RECORDS TO USE Start Marker

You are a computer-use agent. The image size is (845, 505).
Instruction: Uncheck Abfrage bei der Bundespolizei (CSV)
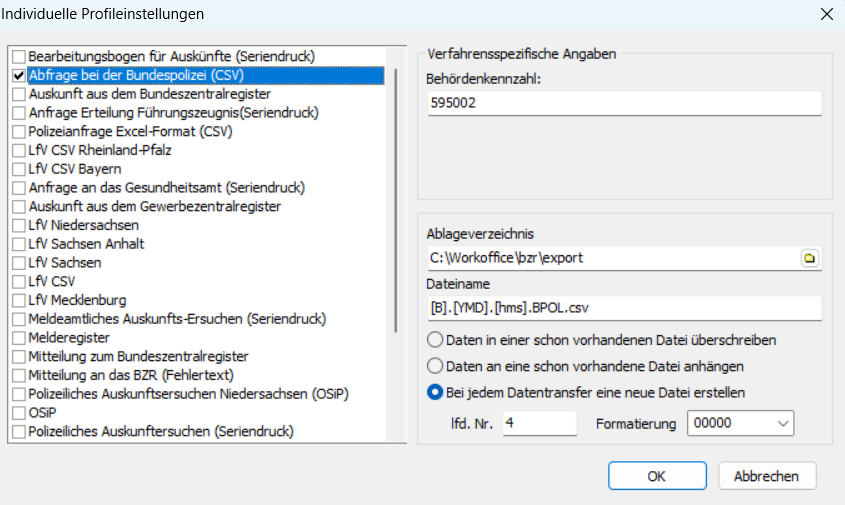coord(19,75)
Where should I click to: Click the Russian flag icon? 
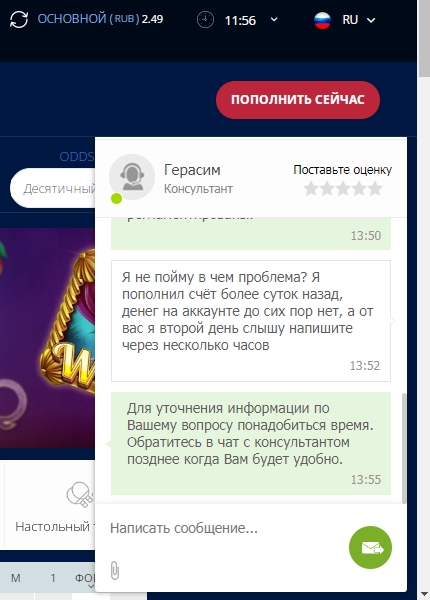pos(322,20)
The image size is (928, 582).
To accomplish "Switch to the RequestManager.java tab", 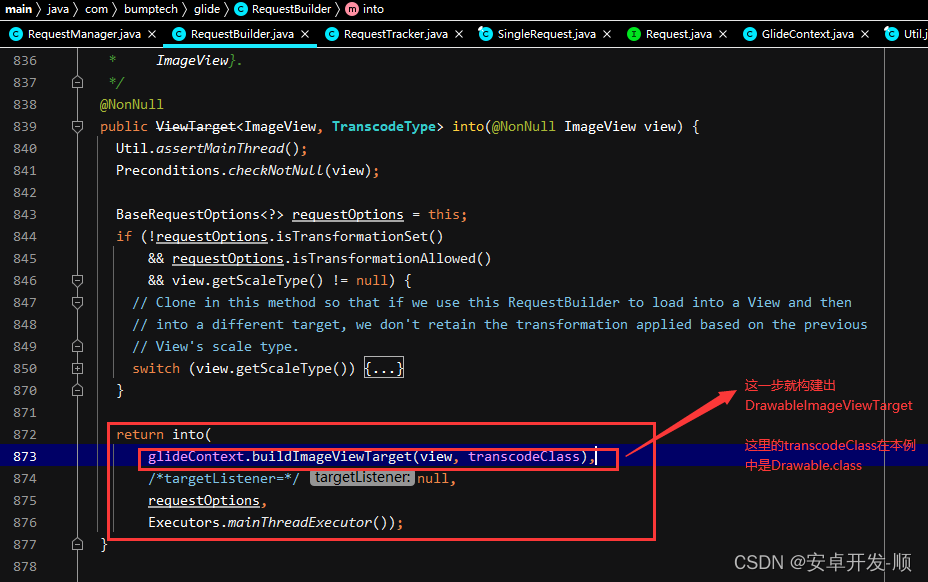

RECORDS TO USE End Marker

**YOUR OBJECTIVE**
The records must be restated word for word, apart from any images.

**REPLY**
You are a computer-use agent. The image size is (845, 505).
Instruction: Uncheck Abfrage bei der Bundespolizei (CSV)
coord(19,75)
Where should I click to: Click the Russian flag icon? 
pos(322,20)
The image size is (928, 582).
To accomplish "Switch to the RequestManager.java tab", 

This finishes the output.